Of course there’s plenty of ways to enjoy wine here too, starting with the Wine and Artisan Cheese Pairing. (Think Zinfandel paired with Point Reyes Blue, Fig Preserves; the Brides Blush Rose paired with Point Reyes Toma cow milk cheese infused onion and a rosemary cashew.) Local food and cheese “is such a big part of what Sonoma stands for,” Byck explained.
Families are lining up for the pizza and wine pairing offered several days a week too. With Rosso pizza from Santa Rosa (think different quarters of the pizza with different wines), it’s called “Pizza in Paradise.”
Not for profit groups are invited to use an area for fund raisers at no charge.
We stroll through the sculpture garden, stopping to try some of the interactive pieces like the 18-foot-tall Tripod with Bells by Kris Perry and the 10-foot-high “Now” by Randy Colosky which is engineered from ceramic blocks and paint and enables you to see through it, depending on your angle.
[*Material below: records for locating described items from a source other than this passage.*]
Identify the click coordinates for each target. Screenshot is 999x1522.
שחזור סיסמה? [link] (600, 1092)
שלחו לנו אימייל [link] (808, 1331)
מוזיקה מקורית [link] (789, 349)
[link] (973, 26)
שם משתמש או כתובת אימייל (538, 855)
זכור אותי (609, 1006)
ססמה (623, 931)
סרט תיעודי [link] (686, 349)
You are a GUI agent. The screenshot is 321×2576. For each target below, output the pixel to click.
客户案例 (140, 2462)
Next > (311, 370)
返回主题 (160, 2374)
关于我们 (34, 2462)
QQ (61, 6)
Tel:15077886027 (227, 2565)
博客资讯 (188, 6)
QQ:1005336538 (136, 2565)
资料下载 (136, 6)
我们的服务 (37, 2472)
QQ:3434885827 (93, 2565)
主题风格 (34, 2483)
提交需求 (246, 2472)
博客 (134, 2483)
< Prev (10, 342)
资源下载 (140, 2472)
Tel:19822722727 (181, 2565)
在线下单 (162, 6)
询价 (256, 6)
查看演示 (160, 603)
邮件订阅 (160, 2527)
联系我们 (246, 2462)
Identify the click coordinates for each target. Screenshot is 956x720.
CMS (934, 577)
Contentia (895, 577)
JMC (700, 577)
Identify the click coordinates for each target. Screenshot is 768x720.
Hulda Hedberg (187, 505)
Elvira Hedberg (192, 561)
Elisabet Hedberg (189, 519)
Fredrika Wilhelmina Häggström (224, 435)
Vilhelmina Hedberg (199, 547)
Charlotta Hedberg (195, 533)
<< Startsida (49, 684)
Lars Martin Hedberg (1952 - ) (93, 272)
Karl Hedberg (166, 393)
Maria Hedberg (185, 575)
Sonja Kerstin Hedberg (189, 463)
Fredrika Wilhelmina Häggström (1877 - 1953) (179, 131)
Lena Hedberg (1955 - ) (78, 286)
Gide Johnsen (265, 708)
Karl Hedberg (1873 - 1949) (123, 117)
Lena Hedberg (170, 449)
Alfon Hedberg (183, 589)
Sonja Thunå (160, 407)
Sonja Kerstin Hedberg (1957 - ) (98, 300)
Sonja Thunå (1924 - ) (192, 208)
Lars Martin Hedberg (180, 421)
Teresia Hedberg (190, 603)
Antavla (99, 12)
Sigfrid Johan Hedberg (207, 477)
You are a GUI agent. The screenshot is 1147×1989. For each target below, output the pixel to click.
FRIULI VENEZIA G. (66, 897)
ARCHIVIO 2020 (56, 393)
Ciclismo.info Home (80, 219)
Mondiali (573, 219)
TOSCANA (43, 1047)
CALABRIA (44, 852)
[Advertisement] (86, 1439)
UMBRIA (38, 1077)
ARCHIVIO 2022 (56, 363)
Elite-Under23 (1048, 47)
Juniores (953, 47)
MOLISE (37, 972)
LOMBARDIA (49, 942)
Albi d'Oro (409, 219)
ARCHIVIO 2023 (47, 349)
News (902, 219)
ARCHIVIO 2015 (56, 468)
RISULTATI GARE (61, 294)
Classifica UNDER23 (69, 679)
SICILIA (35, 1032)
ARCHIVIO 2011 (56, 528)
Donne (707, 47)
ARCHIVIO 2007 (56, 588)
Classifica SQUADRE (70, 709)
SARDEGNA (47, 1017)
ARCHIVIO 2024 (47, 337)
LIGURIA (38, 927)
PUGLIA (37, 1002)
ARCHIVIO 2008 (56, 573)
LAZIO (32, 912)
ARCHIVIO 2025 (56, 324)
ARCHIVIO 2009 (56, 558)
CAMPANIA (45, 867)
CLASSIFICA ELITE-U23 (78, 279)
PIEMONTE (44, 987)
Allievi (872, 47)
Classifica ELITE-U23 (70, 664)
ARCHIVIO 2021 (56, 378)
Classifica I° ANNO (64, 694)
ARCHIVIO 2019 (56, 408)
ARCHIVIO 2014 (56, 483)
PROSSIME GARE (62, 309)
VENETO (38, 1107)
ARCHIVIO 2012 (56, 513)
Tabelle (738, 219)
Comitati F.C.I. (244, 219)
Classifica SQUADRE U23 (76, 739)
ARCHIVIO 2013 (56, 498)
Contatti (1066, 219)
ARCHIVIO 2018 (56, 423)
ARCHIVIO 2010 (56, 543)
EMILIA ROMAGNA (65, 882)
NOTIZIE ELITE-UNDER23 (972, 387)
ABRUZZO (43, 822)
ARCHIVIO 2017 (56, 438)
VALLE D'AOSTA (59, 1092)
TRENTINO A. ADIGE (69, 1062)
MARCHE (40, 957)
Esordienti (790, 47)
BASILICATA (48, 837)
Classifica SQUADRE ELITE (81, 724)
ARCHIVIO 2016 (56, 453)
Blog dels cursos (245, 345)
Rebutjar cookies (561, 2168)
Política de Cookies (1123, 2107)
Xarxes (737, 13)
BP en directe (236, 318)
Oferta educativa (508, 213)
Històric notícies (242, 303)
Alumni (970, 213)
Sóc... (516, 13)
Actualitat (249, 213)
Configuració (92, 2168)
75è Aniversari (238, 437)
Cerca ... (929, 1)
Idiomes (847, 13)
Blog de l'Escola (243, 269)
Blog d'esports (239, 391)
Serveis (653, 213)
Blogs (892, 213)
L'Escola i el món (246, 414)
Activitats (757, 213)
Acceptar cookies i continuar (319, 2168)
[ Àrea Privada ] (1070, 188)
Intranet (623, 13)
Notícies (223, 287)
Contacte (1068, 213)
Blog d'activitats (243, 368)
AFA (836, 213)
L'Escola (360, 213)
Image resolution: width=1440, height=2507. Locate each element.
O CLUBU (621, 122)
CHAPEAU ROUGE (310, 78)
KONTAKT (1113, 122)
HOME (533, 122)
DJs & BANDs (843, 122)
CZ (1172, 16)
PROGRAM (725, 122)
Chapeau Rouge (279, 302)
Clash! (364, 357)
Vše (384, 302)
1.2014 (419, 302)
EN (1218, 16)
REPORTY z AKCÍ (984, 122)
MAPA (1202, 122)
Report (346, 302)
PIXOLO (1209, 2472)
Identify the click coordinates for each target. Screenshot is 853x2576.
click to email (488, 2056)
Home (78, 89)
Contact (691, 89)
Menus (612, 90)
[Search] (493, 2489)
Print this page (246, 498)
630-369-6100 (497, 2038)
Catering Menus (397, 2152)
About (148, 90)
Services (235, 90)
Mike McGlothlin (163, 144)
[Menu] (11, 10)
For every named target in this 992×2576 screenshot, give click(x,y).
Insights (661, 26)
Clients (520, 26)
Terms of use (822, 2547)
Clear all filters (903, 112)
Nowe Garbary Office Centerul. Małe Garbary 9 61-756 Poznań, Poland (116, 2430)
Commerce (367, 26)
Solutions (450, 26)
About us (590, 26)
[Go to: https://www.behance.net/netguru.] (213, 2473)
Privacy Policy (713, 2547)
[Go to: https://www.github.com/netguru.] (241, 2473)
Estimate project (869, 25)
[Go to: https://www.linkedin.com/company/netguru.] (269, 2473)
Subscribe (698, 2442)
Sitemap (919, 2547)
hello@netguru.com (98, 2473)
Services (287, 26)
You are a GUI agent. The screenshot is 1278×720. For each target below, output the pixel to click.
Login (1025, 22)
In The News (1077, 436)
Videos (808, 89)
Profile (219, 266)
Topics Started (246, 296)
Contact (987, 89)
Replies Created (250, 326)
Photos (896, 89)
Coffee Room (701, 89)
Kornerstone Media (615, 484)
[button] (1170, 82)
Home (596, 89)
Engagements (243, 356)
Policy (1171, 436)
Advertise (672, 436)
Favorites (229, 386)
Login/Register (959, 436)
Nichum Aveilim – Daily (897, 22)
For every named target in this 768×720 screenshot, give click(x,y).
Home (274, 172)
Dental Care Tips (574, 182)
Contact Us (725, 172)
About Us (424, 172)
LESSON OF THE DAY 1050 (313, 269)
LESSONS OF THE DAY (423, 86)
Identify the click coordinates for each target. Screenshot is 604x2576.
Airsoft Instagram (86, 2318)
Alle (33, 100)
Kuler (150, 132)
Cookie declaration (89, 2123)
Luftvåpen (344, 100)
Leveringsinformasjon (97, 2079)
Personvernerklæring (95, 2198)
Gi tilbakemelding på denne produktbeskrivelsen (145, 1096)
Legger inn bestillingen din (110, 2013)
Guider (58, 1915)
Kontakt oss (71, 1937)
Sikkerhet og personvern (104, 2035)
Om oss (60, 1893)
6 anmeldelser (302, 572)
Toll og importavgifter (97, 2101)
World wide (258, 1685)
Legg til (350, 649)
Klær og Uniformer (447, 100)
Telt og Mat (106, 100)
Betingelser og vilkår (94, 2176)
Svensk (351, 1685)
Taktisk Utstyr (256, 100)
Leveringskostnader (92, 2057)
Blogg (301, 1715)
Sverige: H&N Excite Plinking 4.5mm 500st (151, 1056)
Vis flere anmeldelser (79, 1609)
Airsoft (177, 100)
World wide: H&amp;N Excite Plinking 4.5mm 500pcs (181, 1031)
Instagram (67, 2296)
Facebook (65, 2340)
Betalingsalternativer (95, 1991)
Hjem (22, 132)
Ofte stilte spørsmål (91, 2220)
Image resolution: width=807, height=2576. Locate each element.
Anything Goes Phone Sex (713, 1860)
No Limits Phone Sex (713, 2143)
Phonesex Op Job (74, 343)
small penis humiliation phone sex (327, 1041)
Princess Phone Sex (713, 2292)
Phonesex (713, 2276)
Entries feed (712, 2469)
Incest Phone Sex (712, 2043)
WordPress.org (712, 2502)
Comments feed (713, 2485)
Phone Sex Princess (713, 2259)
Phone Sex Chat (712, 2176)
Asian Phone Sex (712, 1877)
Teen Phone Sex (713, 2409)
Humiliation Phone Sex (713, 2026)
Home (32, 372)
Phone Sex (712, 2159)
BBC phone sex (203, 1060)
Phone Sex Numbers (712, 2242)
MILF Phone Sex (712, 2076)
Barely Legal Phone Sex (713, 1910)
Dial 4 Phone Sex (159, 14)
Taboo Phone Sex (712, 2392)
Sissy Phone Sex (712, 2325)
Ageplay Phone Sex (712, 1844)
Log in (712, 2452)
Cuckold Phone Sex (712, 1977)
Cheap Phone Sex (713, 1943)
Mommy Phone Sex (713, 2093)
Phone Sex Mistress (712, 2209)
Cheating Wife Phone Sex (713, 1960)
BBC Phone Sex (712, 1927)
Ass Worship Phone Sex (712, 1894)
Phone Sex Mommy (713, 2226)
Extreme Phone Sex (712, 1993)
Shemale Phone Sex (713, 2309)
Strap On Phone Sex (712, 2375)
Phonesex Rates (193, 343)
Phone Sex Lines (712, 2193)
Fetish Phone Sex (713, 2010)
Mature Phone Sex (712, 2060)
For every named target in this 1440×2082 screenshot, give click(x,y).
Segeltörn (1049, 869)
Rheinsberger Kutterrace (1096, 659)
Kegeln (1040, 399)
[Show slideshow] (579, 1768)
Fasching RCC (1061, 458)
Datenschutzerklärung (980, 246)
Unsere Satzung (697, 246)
There are permanent pieces in the sculpture garden—a favorite with brides and grooms is the giant metal LOVE with tiny doves in the metal. There is a Temple of Remembrance where people leave their thoughts of someone who died on long colorful strips. “I wish I could have said goodbye,” one read. “You should have been alive to come home,” said another. The memory strips will be burned at a celebration in the fall “and then we’ll start again,” said Byck.
“There is a little bit of everything here for everyone,” he says.
That’s what other vintners hope too. Earlier, we visited the family-owned Lynmar Estate in Sebastopol. The Garden is beautiful here complete with a small area for kids to play. It’s planted with edible flowers, squash, berries basil—all of which is used by the chef. Linn and Anisya Fritz have been at this idyllic spot since 1980 and are small producers – 10,000 to 12,000 cases a year.
There are picnic pairings, (think organic popcorn, summer harvest salad and a gourmet sandwich) or the increasingly popular cheese pairings.
“We want people to have a full experience here. Wine and food,” said Anisya Fritz, mom of a seven year old. “The intimacy resonates.” There is an amazing guest cottage they rent as a retreat.
“We want a visit here to promote coming together of wine and people.. dogs, and kids..We want it to be a full experience that takes every one of your senses.”
Our last stop of the day was at Deerfield Ranch Winery in the tiny town of Kenwood. Robert Rex developed sulfite-free wines because his wife PJ is very sensitive to them and prone to wine headaches, she explained.
Deerfield now is leading the way in the development of Clean Wine. “It’s not just people who have allergies,” said PJ Rex. “It’s people who want to drink wine and be able to go to work the next day!”
The couple originally met as students at Berkeley and has been making wine here for 32 years. Robert Rex, who trained as a chemist, is known for his extraordinary blends.
The winery was named for the deer that live on the ranch—the first land the couple bought a short walk from where the winery is and where they now live. PJ proudly shows off her large garden that she says helps to feed the winery staff.
This couple, like many winemakers, works with other growers in Sonoma County who provide grapes.
She’s glad a lot more people are finding their way to Sonoma County which has much more of a “farmer’s feel,” she believes, than neighboring Napa.
“It started with an overflow from Napa,” PJ Rex said, but today people are coming for the wine the ocean, the Redwoods and all of the farm to table food. “Our focus has always been local,” she laughed. “Now it’s just IN.”